**To do**
**1.** What telephone area code does the passage on Melbourne give?
**2.** Using the passage on Melbourne, decide whether each statement agrees with it: (a) the Yarra River is described as brown; (b) Melbourne is called Australia's largest city; (c) the settled area covers 1700 sq km. Answer yes or no for each, quoting the words that decide it.
**3.** Reproduce the stretch of the Melbourne passage from "Australia's second city" through "in the world.".

**Excerpted text**

Start of Block

Australia's second city is a place of contradictions and hidden charms. A leafy, bayside community on the 'upside-down', brown Yarra River, it is cosmopolitan, suburban, cultivated, football crazy, conservative and a haven for the avant-garde. Visitors come for its shopping, restaurants, nightlife and sporting calendar, encouraging many Melburnians to believe that they live in one of the most civilised cities in the world.
Population: 3.4 million
Time: GMT/UTC +10
Telephone Area Code: 03
Melbourne's suburbs extend around the huge Port Phillip Bay, into the plains to the west and east and out to the foothills of the Dandenongs. With a population of over three million to house, this sprawl extends for more than 50km (30mi) from east to west and 70km (43mi) from north to south, covering a massive 1700 sq km (663 sq mi). This huge area of settlement has been necessitated by the dying but intractable goal of the Great Australian Dream - a detached home on a quarter-acre block, 2.5 children and two cars.

End of Block

**Data**
Start of Block

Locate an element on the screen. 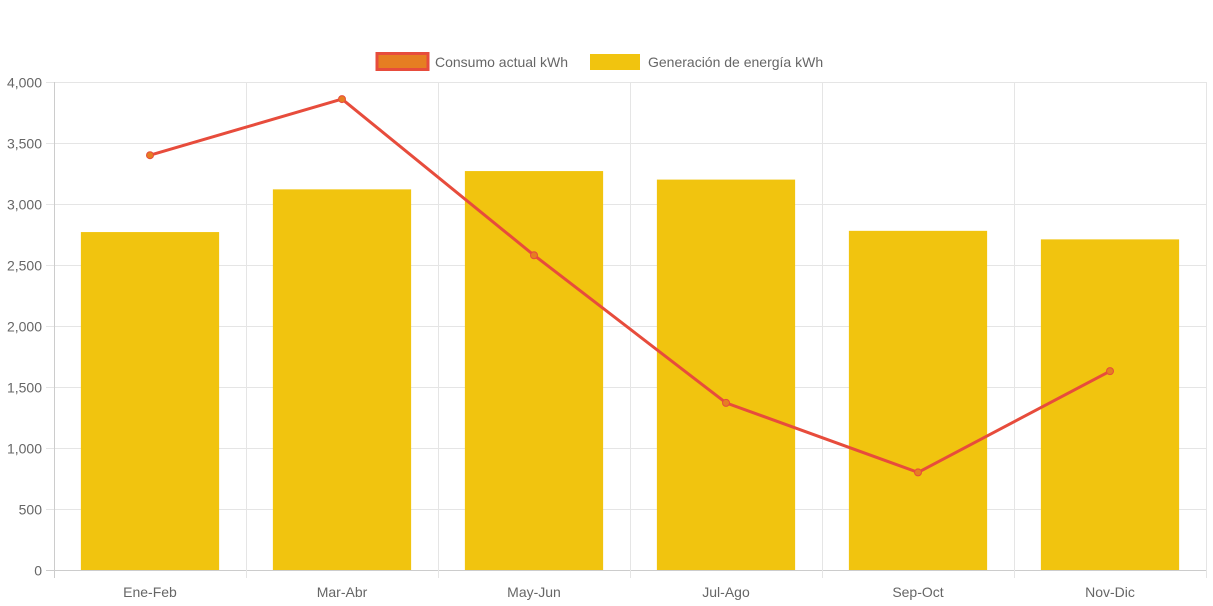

End of Block

**Answers below**
**1.** 03

**2.**
(a) Yes: "the 'upside-down', brown Yarra River"
(b) No: "Australia's second city is a place of contradictions and hidden charms."
(c) Yes: "covering a massive 1700 sq km (663 sq mi)"

**3.**
Australia's second city is a place of contradictions and hidden charms. A leafy, bayside community on the 'upside-down', brown Yarra River, it is cosmopolitan, suburban, cultivated, football crazy, conservative and a haven for the avant-garde. Visitors come for its shopping, restaurants, nightlife and sporting calendar, encouraging many Melburnians to believe that they live in one of the most civilised cities in the world.